* SUPPLIED RECORDS *
◇ ◇ ◇ ◇
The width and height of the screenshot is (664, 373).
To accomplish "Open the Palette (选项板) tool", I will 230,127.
◇ ◇ ◇ ◇
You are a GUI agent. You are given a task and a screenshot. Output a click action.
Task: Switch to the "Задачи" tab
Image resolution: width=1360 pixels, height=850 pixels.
◇ ◇ ◇ ◇
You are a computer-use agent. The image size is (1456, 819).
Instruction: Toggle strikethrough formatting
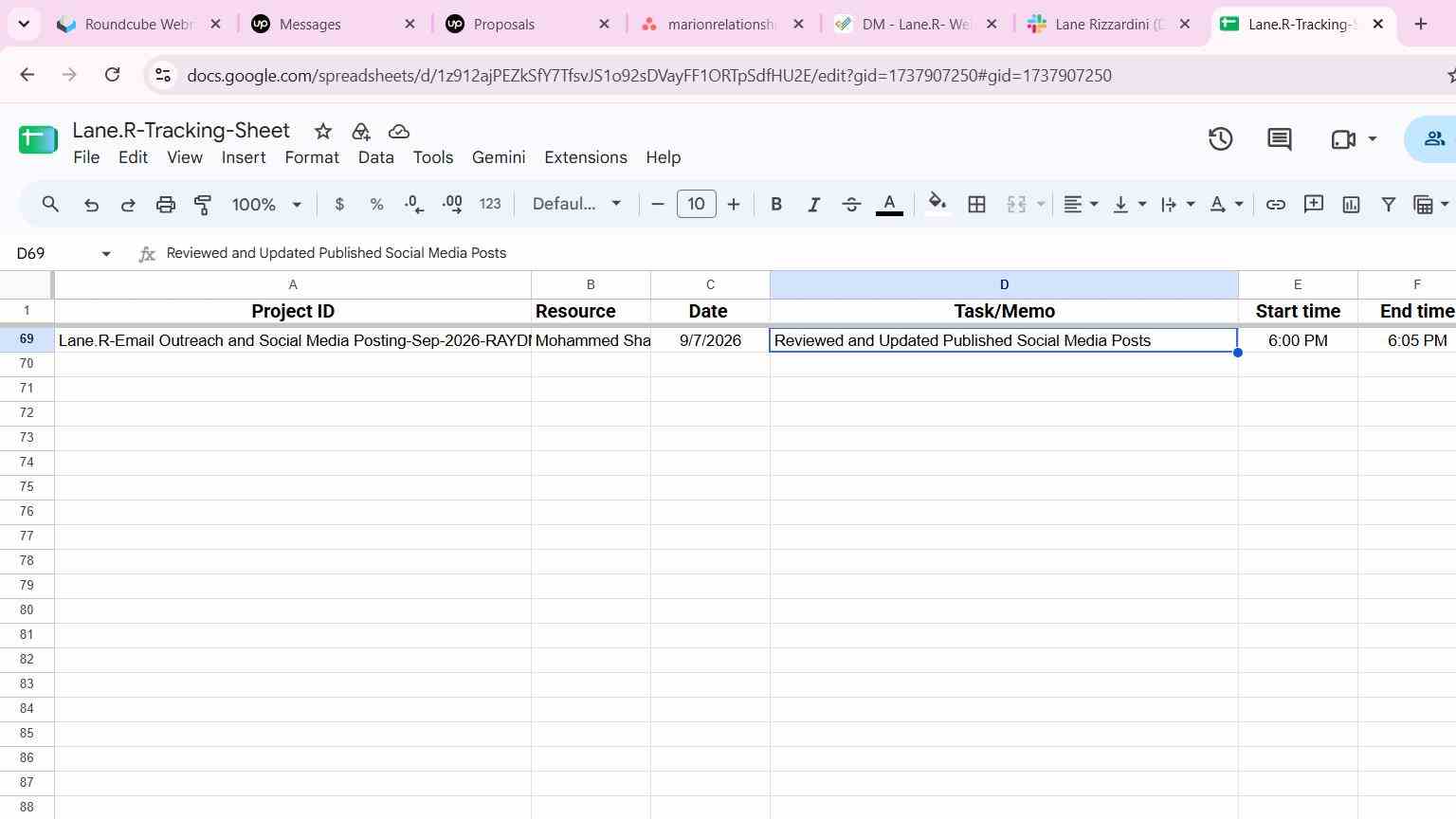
◇ ◇ ◇ ◇
* YOUR INSTRUCTIONS *
Look through the listing above and give the number of lines containing the string "screenshot", with nothing else.

* ANSWER FOR THIS EXERCISE *
2